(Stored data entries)
+++

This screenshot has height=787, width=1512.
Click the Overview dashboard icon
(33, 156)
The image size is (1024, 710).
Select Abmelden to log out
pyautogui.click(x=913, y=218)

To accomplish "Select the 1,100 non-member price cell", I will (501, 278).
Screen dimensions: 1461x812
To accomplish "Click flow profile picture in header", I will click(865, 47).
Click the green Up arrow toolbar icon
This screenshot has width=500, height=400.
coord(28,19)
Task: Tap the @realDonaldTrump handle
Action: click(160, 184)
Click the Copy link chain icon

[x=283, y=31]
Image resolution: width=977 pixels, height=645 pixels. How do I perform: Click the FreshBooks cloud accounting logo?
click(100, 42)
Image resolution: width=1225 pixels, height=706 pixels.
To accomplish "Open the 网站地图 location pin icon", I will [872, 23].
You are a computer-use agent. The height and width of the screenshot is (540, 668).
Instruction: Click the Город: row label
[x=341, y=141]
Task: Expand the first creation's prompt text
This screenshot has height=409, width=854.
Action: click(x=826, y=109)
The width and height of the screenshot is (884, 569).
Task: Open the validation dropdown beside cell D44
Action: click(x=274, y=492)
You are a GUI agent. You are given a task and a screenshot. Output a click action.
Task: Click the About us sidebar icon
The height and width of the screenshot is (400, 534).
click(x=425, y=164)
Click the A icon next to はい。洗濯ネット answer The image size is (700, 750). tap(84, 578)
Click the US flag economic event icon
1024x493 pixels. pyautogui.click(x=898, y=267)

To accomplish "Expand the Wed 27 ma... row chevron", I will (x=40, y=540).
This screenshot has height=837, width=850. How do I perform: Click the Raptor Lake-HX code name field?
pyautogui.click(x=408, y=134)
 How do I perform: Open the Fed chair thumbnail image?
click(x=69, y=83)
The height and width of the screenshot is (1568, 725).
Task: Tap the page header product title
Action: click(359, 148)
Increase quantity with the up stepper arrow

+++

- Task goal -
The records above must be set down again exactly as written.

- Result -
This screenshot has height=787, width=1512.
Click the Overview dashboard icon
(33, 156)
The image size is (1024, 710).
Select Abmelden to log out
pyautogui.click(x=913, y=218)

To accomplish "Select the 1,100 non-member price cell", I will (501, 278).
Screen dimensions: 1461x812
To accomplish "Click flow profile picture in header", I will click(865, 47).
Click the green Up arrow toolbar icon
This screenshot has width=500, height=400.
coord(28,19)
Task: Tap the @realDonaldTrump handle
Action: click(160, 184)
Click the Copy link chain icon

[x=283, y=31]
Image resolution: width=977 pixels, height=645 pixels. How do I perform: Click the FreshBooks cloud accounting logo?
click(100, 42)
Image resolution: width=1225 pixels, height=706 pixels.
To accomplish "Open the 网站地图 location pin icon", I will [872, 23].
You are a computer-use agent. The height and width of the screenshot is (540, 668).
Instruction: Click the Город: row label
[x=341, y=141]
Task: Expand the first creation's prompt text
This screenshot has height=409, width=854.
Action: click(x=826, y=109)
The width and height of the screenshot is (884, 569).
Task: Open the validation dropdown beside cell D44
Action: click(x=274, y=492)
You are a GUI agent. You are given a task and a screenshot. Output a click action.
Task: Click the About us sidebar icon
The height and width of the screenshot is (400, 534).
click(x=425, y=164)
Click the A icon next to はい。洗濯ネット answer The image size is (700, 750). tap(84, 578)
Click the US flag economic event icon
1024x493 pixels. pyautogui.click(x=898, y=267)

To accomplish "Expand the Wed 27 ma... row chevron", I will (x=40, y=540).
This screenshot has height=837, width=850. How do I perform: Click the Raptor Lake-HX code name field?
pyautogui.click(x=408, y=134)
 How do I perform: Open the Fed chair thumbnail image?
click(x=69, y=83)
The height and width of the screenshot is (1568, 725).
Task: Tap the page header product title
Action: click(359, 148)
Increase quantity with the up stepper arrow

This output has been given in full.